Characterization Tests
Characterization tests are a special type of test designed for legacy code. Unlike traditional tests that verify correct behavior, characterization tests document current behavior—whatever the code actually does right now. This distinction is crucial when working with legacy systems where the "correct" behavior may be unclear, undocumented, or encoded only in the running code itself.
These tests act as a safety net, detecting when refactoring accidentally changes behavior.
What Are Characterization Tests?
Definition
A characterization test captures the actual behavior of existing code without making judgments about whether that behavior is correct.
Traditional test: "Given valid input, the function should return the correct calculated discount."

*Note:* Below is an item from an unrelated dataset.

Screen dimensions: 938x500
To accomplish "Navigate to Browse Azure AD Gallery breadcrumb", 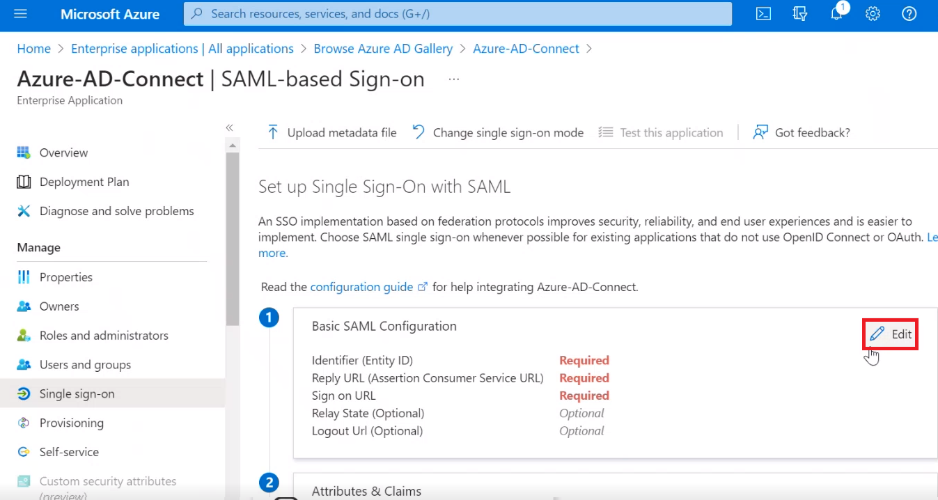I will [x=383, y=49].
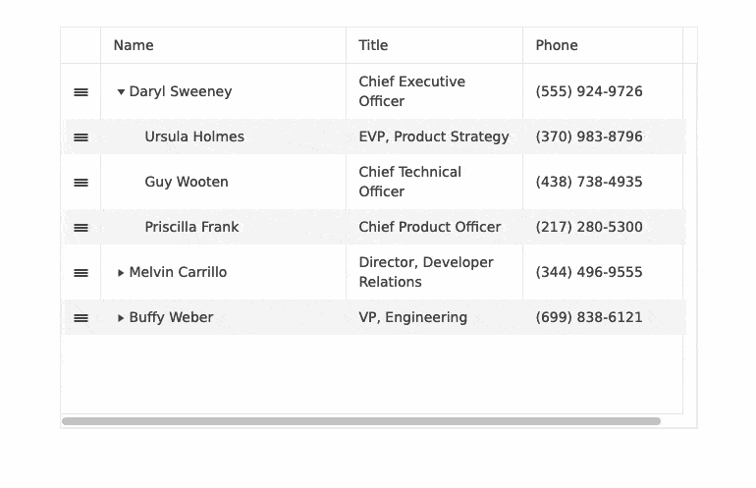Collapse the Daryl Sweeney tree node
The height and width of the screenshot is (488, 756).
click(x=121, y=92)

Characterization test: "Given this specific input, the function currently returns 0.23. We don't know if that's 'correct,' but it's what happens now."
Why They Matter
When working with legacy code:
- You don't fully understand the requirements
- Original developers are gone
- Documentation is missing or outdated
- The running code is the only reliable source of truth
- You need to refactor without changing behavior
Characterization tests let you refactor confidently by alerting you when behavior changes—even if you don't yet understand whether that behavior is correct.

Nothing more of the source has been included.